Touchdown PR. Seamless transition from PC to Mac
Touchdown PR is one of the leading technology public relations and marketing consultancies in Europe, with staff based in the UK, France and the Netherlands. Like most of its competitors, Touchdown initially kitted staff out with Windows PCs and laptops. Following several years of steady growth, and having attracted some of the best talent in the industry, the Touchdown directors wanted to give the company's growing number of employees the latest and best tools to do the job.
"With Windows Vista, staff were easily losing 10 to 30 minutes of every working day each just starting up and shutting down their machines", explains James Carter, Touchdown's managing director. "Even on a good day, it would take five minutes to boot up. All too frequently, either while booting up or at a random point during the day, the machine would insist on performing an update that could tie it up for anywhere from 25 to 45 minutes. When you could work, performance was poor, and if you opened more than three or four applications, the machine would get sluggish". Carter estimates the business was losing around fifty working days each year just waiting for its PCs to be useable, a potential revenue loss of more than £30,000.
The breaking point came when the business grew large enough that it needed a server to handle file sharing and regular automated backups and a Virtual Private Network (VPN) to deliver better support for remote working. "By the time you factored in the cost of the server, software licences, storage and backup, we were being quoted between £5,000 and £10,000 for a Windows-based solution, with ongoing annual support costs on top", Carter says. "When we looked at the Mac mini, it could provide everything we needed for a tenth of the price – and we could use the difference to upgrade all our client machines to Macs. For the same money, we could get a much better solution".
The key factor holding Touchdown back from moving to Apple was integration with clients, who are all Windows-based. "Our business is document-driven", Carter points out. "With so much of our work based on visual and written content, we couldn't afford to have our clients irritated by formatting glitches resulting from interoperability issues".
However, Carter noticed that one of his best freelancers was a Mac user and was collaborating seamlessly with the rest of the Touchdown team using Office for Mac. After personally testing the interoperability between the two platforms and seeing it work without a problem, Carter called his local Apple Authorised reseller to discuss Touchdown's needs.
In early 2010, Touchdown took the plunge. Each member of staff switched to a MacBook Pro loaded with Office for Mac, together with an Apple LED cinema display. To act as a file server and provide the VPN, they adopted a Mac mini running Snow Leopard Server, together with a Time Machine for automated backups and networking, an AirPort extreme for redundant wireless network access, VM Fusion to allow the company's finance director to continue running Sage.

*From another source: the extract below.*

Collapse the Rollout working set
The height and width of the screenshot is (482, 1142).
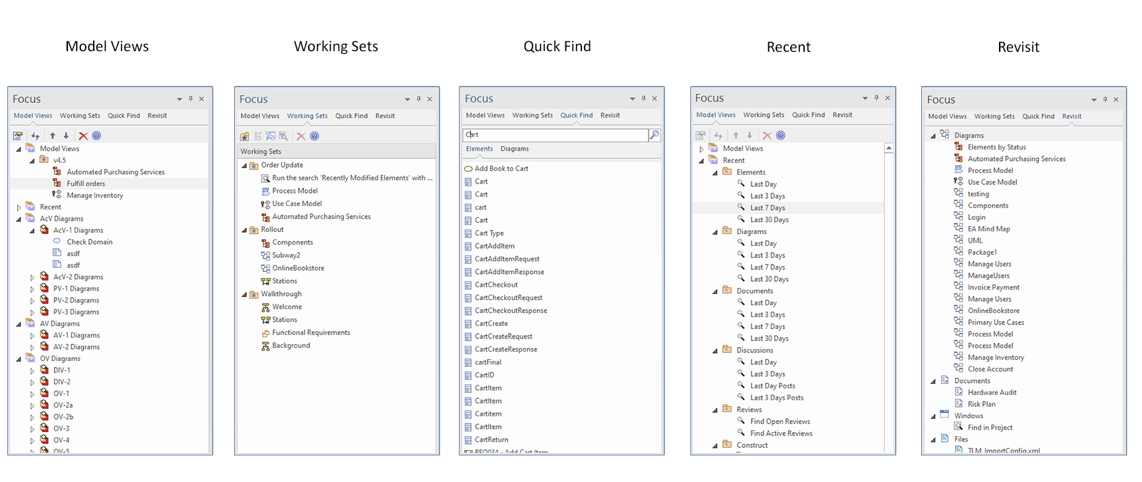tap(244, 230)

"While the kit was more expensive than PCs, once you had factored in that we didn't need to buy separate applications to handle PDFs, scanning, backup and several other functions, the difference was negligible", Carter points out. "In fact, because we didn't have to spend any time finding, purchasing and installing those applications, the time savings probably gave the MacBook the edge in pure capital cost. Add to that the fact the Mac mini server was a fraction of the cost of the Windows servers we were quoted for and the whole package came out less than the equivalent Windows proposal".
Carter says the solution has delivered a return on investment in the first year of over 200 per cent simply by immediately eliminating the slow boot times and lockouts from upgrades that staff were experiencing with Windows Vista. "The total cost for the Apple solution was around £12,000, compared with the £30,000 we were losing each year just from downtime", he says.